**Objective 1:**
From the page on loading pre-aggregated data into PivotData, extract the part that opens with the words containing "Normally PivotData class" and closes with "ElasicSearch aggregations etc)", word for word.

**Page:**
Load pre-aggregated data PivotData C# Examples


Normally PivotData class performs input data aggregation by itself (with ProcessData method), but in some cases data cube should be populated with existing values:

  • when data aggregation is performed on database level (with SQL GROUP BY, MongoDb aggregation pipleline, ElasicSearch aggregations etc)
  • metrics are loaded from existing OLAP server, provided by 3rd party API or pre-calculated in some other way

It is possible to load pre-aggregated data into PivotData with help of GroupedSourceReader component:

class MyModel {
  public string Product { get; set; }
  public string Country { get; set; }
  public int OrdersCount { get; set; }
}

IEnumerable<MyModel> inputData = ... ; 

var groupedPvtDataReader = new GroupedSourceReader(
  (processData) => {
    processData(inputData, new ObjectMember().GetValue);
  },
  "OrdersCount"  // field name with aggregated rows count
);
var pvtDataFactory = new PivotDataFactory();
var pvtData = groupedPvtDataReader.Read(
  // instead of using "PivotDataFactory.GetConfiguration" method
  // you can compose and pass "PivotDataConfiguration" directly 
  pvtDataFactory.GetConfiguration(
    new PivotData(new[] {"Product", "Country"}, new CountAggregatorFactory())

**Records for this exercise:**
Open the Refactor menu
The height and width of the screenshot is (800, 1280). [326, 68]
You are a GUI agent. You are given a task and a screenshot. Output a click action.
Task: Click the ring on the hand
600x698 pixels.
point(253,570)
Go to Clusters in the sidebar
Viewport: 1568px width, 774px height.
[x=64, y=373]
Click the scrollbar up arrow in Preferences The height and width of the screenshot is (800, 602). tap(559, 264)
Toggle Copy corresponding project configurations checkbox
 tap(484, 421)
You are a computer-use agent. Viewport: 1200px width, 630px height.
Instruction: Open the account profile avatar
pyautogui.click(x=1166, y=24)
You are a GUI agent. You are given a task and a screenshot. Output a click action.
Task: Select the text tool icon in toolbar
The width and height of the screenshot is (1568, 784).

**Objective 2:**
Copy every one of the records above, line by line, without changing anything.

**Written reply 1:**
Normally PivotData class performs input data aggregation by itself (with ProcessData method), but in some cases data cube should be populated with existing values:

  • when data aggregation is performed on database level (with SQL GROUP BY, MongoDb aggregation pipleline, ElasicSearch aggregations etc)

**Written reply 2:**
Open the Refactor menu
The height and width of the screenshot is (800, 1280). [326, 68]
You are a GUI agent. You are given a task and a screenshot. Output a click action.
Task: Click the ring on the hand
600x698 pixels.
point(253,570)
Go to Clusters in the sidebar
Viewport: 1568px width, 774px height.
[x=64, y=373]
Click the scrollbar up arrow in Preferences The height and width of the screenshot is (800, 602). tap(559, 264)
Toggle Copy corresponding project configurations checkbox
 tap(484, 421)
You are a computer-use agent. Viewport: 1200px width, 630px height.
Instruction: Open the account profile avatar
pyautogui.click(x=1166, y=24)
You are a GUI agent. You are given a task and a screenshot. Output a click action.
Task: Select the text tool icon in toolbar
The width and height of the screenshot is (1568, 784).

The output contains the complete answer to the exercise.